Tre ordinanze di custodia cautelare in carcere sono state eseguite, su richiesta della D.D.A di Napoli, nei confronti di Abete Arcangelo e Aprea Raffaele, già condannati per essere stati i capi e promotori dell’organizzazione camorristica del gruppo Abete/Notturno/Aprea, sottogruppo del “cartello scissionista” di Secondigliano, il primo quale mandante, il secondo quale organizzatore ed esecutore materiale dell’omicidio di Cimminiello Gianluca, un tatuatore di Casavatore, estraneo ad ambienti criminali, ucciso il 2 febbraio del 2010.

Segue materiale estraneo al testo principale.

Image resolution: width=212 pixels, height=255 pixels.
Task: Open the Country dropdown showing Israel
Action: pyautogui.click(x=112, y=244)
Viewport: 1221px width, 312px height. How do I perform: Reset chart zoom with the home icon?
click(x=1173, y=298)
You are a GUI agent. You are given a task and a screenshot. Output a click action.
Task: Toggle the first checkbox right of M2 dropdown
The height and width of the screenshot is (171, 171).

L’esecuzione delle misure cautelari è stata realizzata dai Carabinieri di Castello di Cisterna, che hanno partecipato alle indagini. L’ordinanza cautelare ha avuto come destinatario, altresì , Russo Vincenzo, già condannato in primo e secondo grado per tale omicidio alla pena dell’ergastolo – ma attualmente libero per decorrenza termini, avendo la Corte di Cassazione annullato la Sentenza d’Appello e rinviato il processo al giudice di II grado per una nuova decisione- in quanto ritenuto affiliato al citato clan camorristico.

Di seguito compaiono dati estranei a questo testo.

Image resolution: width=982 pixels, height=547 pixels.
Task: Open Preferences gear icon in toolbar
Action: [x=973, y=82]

La vicenda omicidiaria all’epoca ebbe una risonante eco soprattutto per i motivi che avevano determinato l’omicidio del Cimminiello; nei confronti di questo ragazzo, che, si ribadisce, era del tutto avulso da contesti di criminalità organizzata, era stata decretata, da parte del clan, una sentenza di condanna a morte , in quanto colpevole di aver avuto, pochi giorni prima ,un diverbio con il cognato del capo clan dei c.d. scissionisti Pagano Cesare, identificato in Noviello Vincenzo. In particolare, la pubblicazione da parte del Cimminiello Gianluca su Facebook di una foto ritraente lo stesso in compagnia del calciatore Ezequiel Ivan Lavezzi del Napoli, scatenava la gelosia del tatuatore concorrente Donniacuo Vincenzo di Melito di Napoli che si rivolgeva a soggetti contigui al clan degli scissionisti Amato/Pagano, i quali organizzavano una spedizione punitiva presso l’esercizio commerciale della vittima.

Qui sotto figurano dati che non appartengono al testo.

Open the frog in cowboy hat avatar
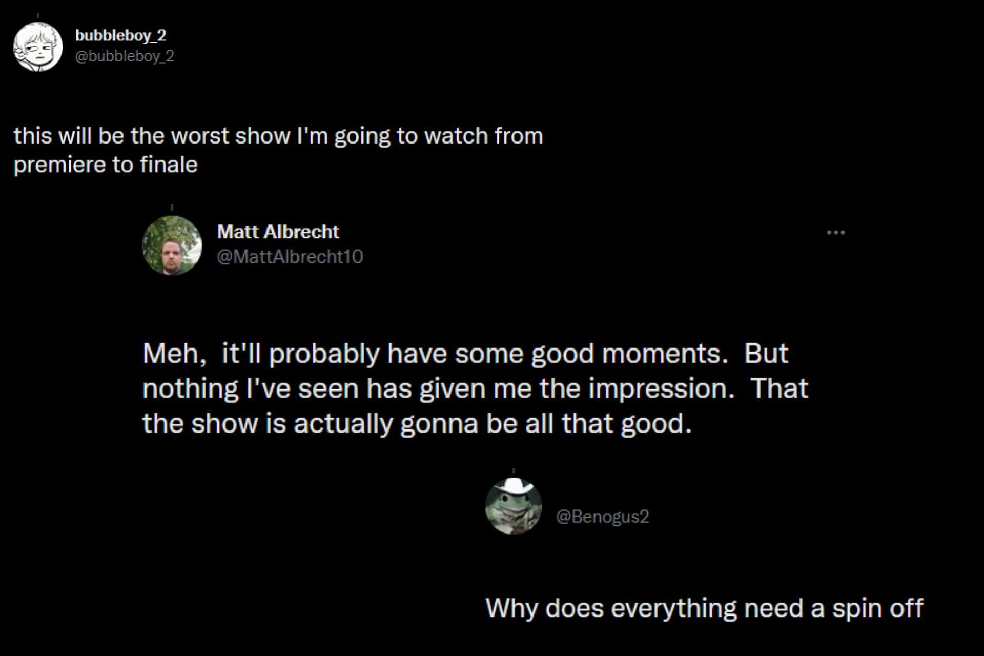This screenshot has height=656, width=984. point(514,506)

Il commando , composto da quattro persone, tra cui il cognato e il nipote del latitante capo clan Pagano Cesare, grazie alla prestanza fisica del Cimminiello, esperto di arti marziali, aveva la peggio e, in particolare, proprio il cognato del Pagano, Noviello Vincenzo, veniva duramente percosso all’interno dell’esercizio commerciale . Dopo pochi giorni, nonostante l’intercessione di Russo Salvatore, amico del Cimminiello, presso soggetti appartenenti a Notturno Enzo, diretto referente del Pagano, tendente ad evitare eventuali reazioni nei confronti del Cimminiello da parte della compagine criminale per l’affronto subito dal parente del boss, il Cimminiello veniva colpito a distanza ravvicinata da due proiettili esplosi da un’arma di grosso calibro che ne cagionavano la morte quasi immediata.

Grazie alle dichiarazioni rese da Vezzi Anna, fidanzata della vittima — oggi testimone di giustizia -presente all’interno dell’esercizio commerciale quando era stato ammazzato il Cimminiello, si riusciva a ricostruire la vicenda e ad individuare il movente di tale spietato omicidio. La donna, in particolare, ricostruiva le fasi precedenti all’omicidio e le vicende successive fino al giorno della morte del fidanzato, quando aveva focalizzato il soggetto che presentatosi come cliente presso il negozio del Cimminiello, con la scusa di visionare i tatuaggi, aveva condotto fuori la vittima e dopo pochi secondi esploso al suo indirizzo due colpi d’arma da fuoco letali. Grazie all’esito positivo dell’individuazione fotografica, eseguita dalla donna, di RUSSO Vincenzo, personaggio già noto alle forze dell’ordine , controllato più volte con altri affiliati al clan camorristico degli scissionisti ed inserito nello stesso contesto criminale ,e di altri testimoni come  Russo Salvatore, Russo Vincenzo veniva sottoposto a fermo e poi, come detto, processato per tale vicenda omicidiaria.

Le indagini svolte continuavano, in quanto già all’epoca appariva evidente che il Russo non avesse agito da solo ma su mandato dell’organizzazione criminale. Pertanto, si esaminavano e sentivano più recenti collaboratori di giustizia appartenenti ai clan di Secondigliano e, attraverso una comparazione tra le dichiarazioni raccolte con gli elementi già emersi nel corso delle prime indagini , si riusciva a ricostruire l’intera vicenda e ad attribuire all’Abete, all’epoca sottoposto alla misura degli arresti domiciliari vicino Milano, il ruolo di mandante e all’Aprea quello sicuro di compartecipe all’omicidio e alla sua fase preparatoria.